- Problem details
Reproduce each of the following records word for word, leaving out the pictures.

——————

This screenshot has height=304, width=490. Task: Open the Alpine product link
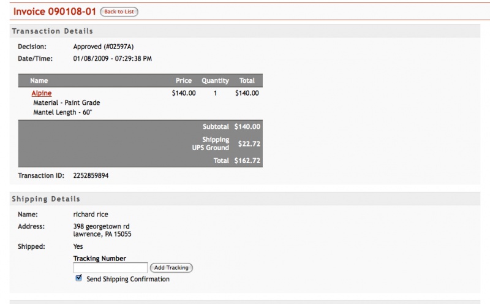[42, 93]

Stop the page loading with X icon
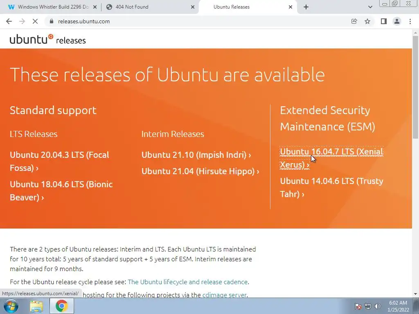coord(36,21)
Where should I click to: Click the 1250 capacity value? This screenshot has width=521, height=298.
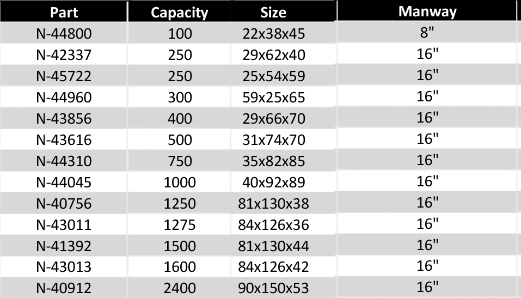(180, 204)
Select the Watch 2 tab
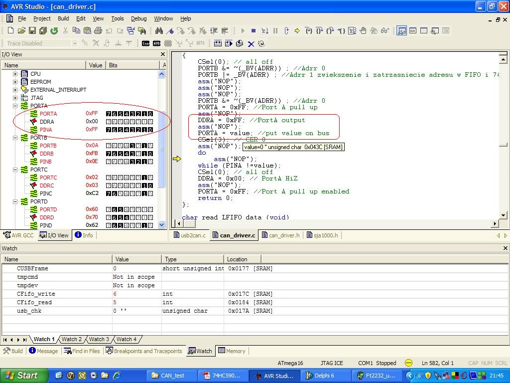 point(71,339)
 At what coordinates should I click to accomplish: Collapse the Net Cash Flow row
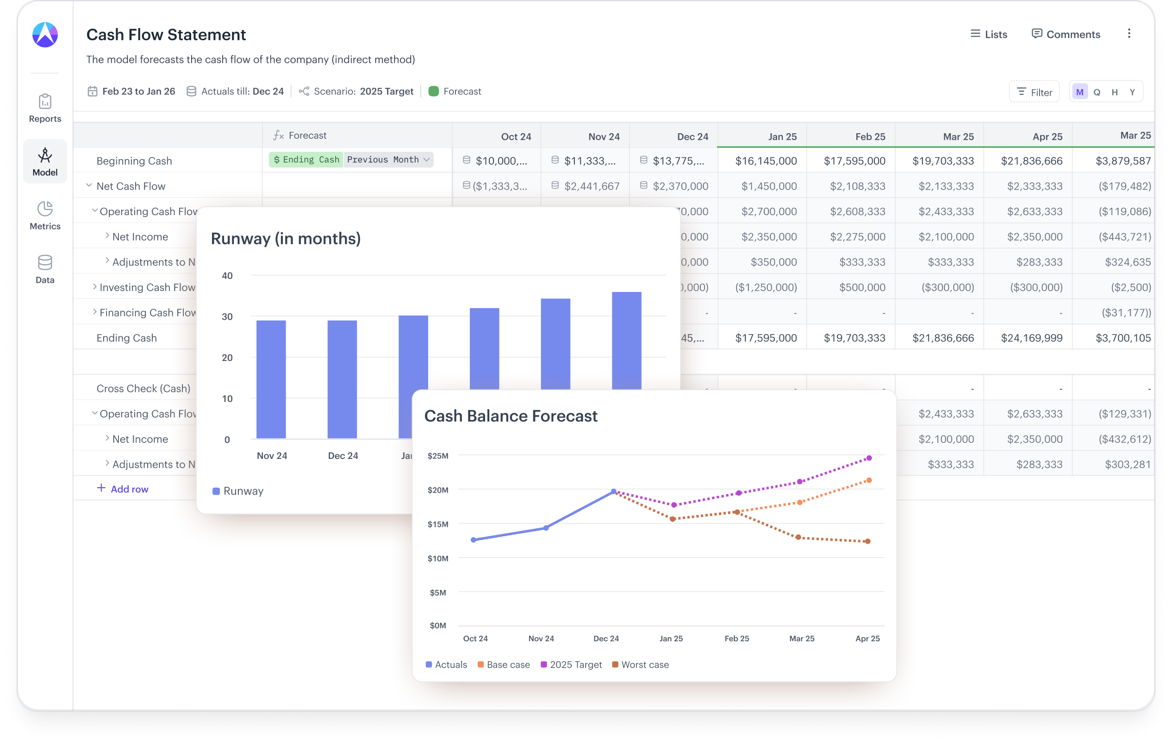click(x=89, y=185)
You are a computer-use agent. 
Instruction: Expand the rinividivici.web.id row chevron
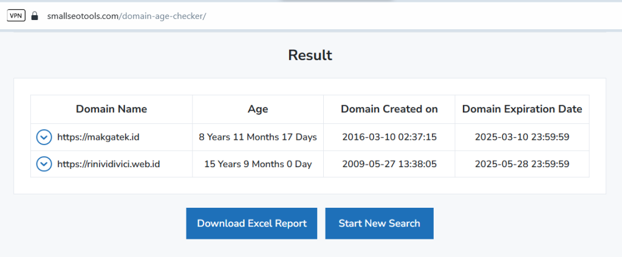coord(44,164)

——————

- Answer to the problem
This screenshot has height=304, width=490. Task: Open the Alpine product link
[42, 93]

Stop the page loading with X icon
coord(36,21)
Where should I click to: Click the 1250 capacity value? This screenshot has width=521, height=298.
(180, 204)
Select the Watch 2 tab
 point(71,339)
 At what coordinates should I click to accomplish: Collapse the Net Cash Flow row
click(x=89, y=185)
You are a computer-use agent. 
Instruction: Expand the rinividivici.web.id row chevron
coord(44,164)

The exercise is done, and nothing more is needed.